*Trecho da página*:

※

O ministro Luiz Fux, do Supremo Tribunal Federal (STF), determinou que a União, o Banco Central (BC) e o Fundo Garantidor de Crédito (FGC) apresentem, no prazo de 15 dias, informações sobre o empréstimo de R$ 6,6 bilhões ao Banco de Brasília (BRB). A decisão foi publicada nesta quarta-feira (9).
Fux considerou necessário obter esclarecimentos diante das “complexidades e particularidades” da operação e determinou que as informações também sejam encaminhadas à Procuradoria-Geral da República (PGR).
A operação está no centro de uma disputa entre o Governo do Distrito Federal e o governo federal. O GDF afirma que a União não viabilizou o empréstimo conforme havia sido negociado, enquanto o governo federal sustenta que ainda existem pendências que precisam ser apresentadas pelo Distrito Federal.
O impasse ganhou força após o caso envolvendo o Banco Master, que deixou um prejuízo estimado em quase R$ 9 bilhões e levou o BRB a buscar recursos para ajustar a instituição. No fim de maio, o GDF acionou o STF para cobrar a União em relação ao valor destinado à operação.
Em setembro, o governo do Distrito Federal voltou ao Supremo para exigir que a União apresentasse garantias, em caráter de urgência, para viabilizar o empréstimo. A medida ocorreu depois que um consórcio de bancos que participaria da operação não formalizou o acordo.
Um dos pontos de resistência envolve a garantia oferecida pelo GDF, que colocou recursos provenientes dos fundos de participação à disposição da operação. Os bancos questionam a segurança jurídica da contragarantia, alegando que esses recursos são utilizados em políticas essenciais e poderiam não estar disponíveis em caso de inadimplência.
O ministro interino da Fazenda, Dario Durigan, negou que o governo federal tenha sido omisso e afirmou que pendências apresentadas pelo próprio solicitante impediram, até o momento, a conclusão do repasse.
Agora, com a determinação de Fux, União, Banco Central e FGC terão 15 dias para apresentar os esclarecimentos solicitados. O material será analisado pelo Supremo e encaminhado à PGR, em mais um capítulo da disputa em torno da operação bilionária envolvendo o BRB.

※

Registros de uma coleção
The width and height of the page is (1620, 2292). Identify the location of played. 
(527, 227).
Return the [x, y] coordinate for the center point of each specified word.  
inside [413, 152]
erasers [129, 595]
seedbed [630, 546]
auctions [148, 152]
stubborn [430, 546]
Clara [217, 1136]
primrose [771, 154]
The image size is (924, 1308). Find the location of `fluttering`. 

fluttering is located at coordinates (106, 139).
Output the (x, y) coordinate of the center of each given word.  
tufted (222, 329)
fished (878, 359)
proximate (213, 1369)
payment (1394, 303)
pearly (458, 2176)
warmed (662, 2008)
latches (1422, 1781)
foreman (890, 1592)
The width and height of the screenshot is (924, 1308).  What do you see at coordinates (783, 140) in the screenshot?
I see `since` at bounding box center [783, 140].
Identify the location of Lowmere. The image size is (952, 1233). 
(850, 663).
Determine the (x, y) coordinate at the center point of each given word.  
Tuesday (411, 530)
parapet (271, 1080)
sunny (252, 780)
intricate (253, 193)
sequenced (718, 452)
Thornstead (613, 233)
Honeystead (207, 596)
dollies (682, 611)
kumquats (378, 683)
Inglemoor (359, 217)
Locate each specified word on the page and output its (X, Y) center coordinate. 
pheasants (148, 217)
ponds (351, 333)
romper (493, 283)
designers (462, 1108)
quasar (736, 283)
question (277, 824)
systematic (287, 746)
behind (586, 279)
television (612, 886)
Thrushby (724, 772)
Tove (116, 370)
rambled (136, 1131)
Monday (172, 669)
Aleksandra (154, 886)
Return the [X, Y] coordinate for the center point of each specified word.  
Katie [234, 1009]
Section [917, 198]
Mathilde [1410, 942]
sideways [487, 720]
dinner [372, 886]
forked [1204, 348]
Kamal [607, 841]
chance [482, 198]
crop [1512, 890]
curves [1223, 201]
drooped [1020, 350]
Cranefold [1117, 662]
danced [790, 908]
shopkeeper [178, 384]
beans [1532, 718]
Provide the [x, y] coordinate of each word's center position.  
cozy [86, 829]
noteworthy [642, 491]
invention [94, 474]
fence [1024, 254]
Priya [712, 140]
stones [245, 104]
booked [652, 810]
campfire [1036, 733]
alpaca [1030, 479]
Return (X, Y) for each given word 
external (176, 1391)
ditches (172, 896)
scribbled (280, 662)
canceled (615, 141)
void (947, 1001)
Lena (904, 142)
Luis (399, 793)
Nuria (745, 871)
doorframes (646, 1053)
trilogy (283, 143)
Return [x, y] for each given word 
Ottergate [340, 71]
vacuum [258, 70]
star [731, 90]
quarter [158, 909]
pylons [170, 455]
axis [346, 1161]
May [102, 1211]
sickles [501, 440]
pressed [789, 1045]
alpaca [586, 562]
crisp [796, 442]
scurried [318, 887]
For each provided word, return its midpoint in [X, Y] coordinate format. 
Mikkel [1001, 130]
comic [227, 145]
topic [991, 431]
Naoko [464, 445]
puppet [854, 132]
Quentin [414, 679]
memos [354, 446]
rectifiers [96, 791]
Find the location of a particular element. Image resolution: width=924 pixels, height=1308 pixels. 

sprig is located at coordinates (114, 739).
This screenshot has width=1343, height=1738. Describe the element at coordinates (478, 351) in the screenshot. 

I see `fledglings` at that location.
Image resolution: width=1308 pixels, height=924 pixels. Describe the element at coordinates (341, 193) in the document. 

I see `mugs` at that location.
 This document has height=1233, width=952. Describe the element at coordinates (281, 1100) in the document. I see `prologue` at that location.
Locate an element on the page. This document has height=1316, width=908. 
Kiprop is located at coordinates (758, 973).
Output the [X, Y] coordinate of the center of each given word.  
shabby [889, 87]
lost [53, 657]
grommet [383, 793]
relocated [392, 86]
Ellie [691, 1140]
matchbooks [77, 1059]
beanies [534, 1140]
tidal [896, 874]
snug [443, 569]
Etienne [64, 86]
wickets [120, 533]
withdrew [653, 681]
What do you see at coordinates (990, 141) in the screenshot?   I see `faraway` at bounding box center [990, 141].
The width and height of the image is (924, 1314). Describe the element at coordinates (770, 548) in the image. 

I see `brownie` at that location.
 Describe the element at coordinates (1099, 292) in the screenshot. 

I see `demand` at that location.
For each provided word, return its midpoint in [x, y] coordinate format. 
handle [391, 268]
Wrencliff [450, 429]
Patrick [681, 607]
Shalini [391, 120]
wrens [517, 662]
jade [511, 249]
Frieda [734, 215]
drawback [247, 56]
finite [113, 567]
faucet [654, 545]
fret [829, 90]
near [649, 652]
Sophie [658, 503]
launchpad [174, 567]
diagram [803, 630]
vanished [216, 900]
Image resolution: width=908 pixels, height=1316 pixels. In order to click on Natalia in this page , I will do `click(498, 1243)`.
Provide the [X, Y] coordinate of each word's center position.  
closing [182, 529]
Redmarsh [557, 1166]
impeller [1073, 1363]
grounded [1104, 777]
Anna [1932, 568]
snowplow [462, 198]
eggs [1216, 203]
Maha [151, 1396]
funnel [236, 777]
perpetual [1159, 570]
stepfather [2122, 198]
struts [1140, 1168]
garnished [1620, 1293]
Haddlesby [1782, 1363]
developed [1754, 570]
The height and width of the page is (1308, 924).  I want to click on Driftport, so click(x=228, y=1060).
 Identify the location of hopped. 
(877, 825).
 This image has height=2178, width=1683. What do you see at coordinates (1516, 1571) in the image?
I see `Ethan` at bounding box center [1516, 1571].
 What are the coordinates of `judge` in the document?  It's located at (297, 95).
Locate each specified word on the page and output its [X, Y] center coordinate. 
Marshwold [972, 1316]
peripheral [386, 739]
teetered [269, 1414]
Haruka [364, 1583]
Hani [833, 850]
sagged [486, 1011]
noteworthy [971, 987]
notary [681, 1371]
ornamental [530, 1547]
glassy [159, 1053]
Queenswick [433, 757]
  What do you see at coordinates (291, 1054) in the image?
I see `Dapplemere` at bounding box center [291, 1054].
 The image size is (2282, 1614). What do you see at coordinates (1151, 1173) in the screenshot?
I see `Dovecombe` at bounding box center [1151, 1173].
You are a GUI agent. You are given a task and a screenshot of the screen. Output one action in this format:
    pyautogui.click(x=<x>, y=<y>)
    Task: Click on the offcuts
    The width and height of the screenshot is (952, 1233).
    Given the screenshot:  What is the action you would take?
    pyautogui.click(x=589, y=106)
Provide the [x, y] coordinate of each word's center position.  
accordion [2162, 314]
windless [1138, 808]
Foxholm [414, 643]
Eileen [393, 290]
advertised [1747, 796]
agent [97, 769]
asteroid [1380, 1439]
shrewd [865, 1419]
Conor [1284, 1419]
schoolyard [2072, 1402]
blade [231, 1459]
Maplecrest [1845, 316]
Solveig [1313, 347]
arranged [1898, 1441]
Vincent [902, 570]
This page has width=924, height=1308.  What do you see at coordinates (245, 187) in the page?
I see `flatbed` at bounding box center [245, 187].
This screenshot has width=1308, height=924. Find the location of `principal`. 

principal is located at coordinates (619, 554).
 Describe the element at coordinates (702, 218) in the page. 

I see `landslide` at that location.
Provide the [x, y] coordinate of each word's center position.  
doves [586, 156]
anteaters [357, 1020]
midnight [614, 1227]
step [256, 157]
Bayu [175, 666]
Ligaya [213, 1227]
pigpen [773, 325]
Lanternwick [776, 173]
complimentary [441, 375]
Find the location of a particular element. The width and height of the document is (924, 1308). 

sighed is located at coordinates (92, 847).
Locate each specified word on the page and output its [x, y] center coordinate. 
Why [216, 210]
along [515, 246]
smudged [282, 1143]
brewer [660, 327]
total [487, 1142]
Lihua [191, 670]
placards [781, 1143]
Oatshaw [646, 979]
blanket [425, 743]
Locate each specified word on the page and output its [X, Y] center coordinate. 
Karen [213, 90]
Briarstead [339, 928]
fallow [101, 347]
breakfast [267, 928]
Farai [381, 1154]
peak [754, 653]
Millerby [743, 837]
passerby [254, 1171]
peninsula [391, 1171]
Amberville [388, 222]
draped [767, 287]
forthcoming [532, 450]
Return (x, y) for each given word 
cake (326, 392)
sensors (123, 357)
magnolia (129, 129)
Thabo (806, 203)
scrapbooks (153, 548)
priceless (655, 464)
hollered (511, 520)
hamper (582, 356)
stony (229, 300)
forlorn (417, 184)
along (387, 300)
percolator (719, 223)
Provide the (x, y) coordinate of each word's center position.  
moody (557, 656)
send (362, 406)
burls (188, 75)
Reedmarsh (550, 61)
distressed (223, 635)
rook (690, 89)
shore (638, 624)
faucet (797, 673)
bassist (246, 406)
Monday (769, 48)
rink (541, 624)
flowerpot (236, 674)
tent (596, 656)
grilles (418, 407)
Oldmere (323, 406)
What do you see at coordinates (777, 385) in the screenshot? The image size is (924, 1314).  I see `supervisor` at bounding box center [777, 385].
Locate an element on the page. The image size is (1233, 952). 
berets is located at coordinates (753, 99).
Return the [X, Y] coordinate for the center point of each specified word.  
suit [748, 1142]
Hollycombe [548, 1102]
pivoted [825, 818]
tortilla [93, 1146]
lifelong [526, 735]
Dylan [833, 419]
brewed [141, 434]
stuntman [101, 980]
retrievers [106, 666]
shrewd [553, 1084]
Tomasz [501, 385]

※

*Exercícios*:
1 - Segundo a notícia sobre o empréstimo ao BRB, qual foi o prejuízo estimado deixado pelo caso envolvendo o Banco Master?
2 - Copie da notícia sobre o empréstimo ao BRB o trecho que começa em "Fux considerou necessário" e vai até "destinado à operação.", incluindo essas palavras.
O material é um conteúdo à parte, sem relação com a notícia.

*Suas respostas*:
1 - Quase R$ 9 bilhões.

2 -
Fux considerou necessário obter esclarecimentos diante das “complexidades e particularidades” da operação e determinou que as informações também sejam encaminhadas à Procuradoria-Geral da República (PGR).
A operação está no centro de uma disputa entre o Governo do Distrito Federal e o governo federal. O GDF afirma que a União não viabilizou o empréstimo conforme havia sido negociado, enquanto o governo federal sustenta que ainda existem pendências que precisam ser apresentadas pelo Distrito Federal.
O impasse ganhou força após o caso envolvendo o Banco Master, que deixou um prejuízo estimado em quase R$ 9 bilhões e levou o BRB a buscar recursos para ajustar a instituição. No fim de maio, o GDF acionou o STF para cobrar a União em relação ao valor destinado à operação.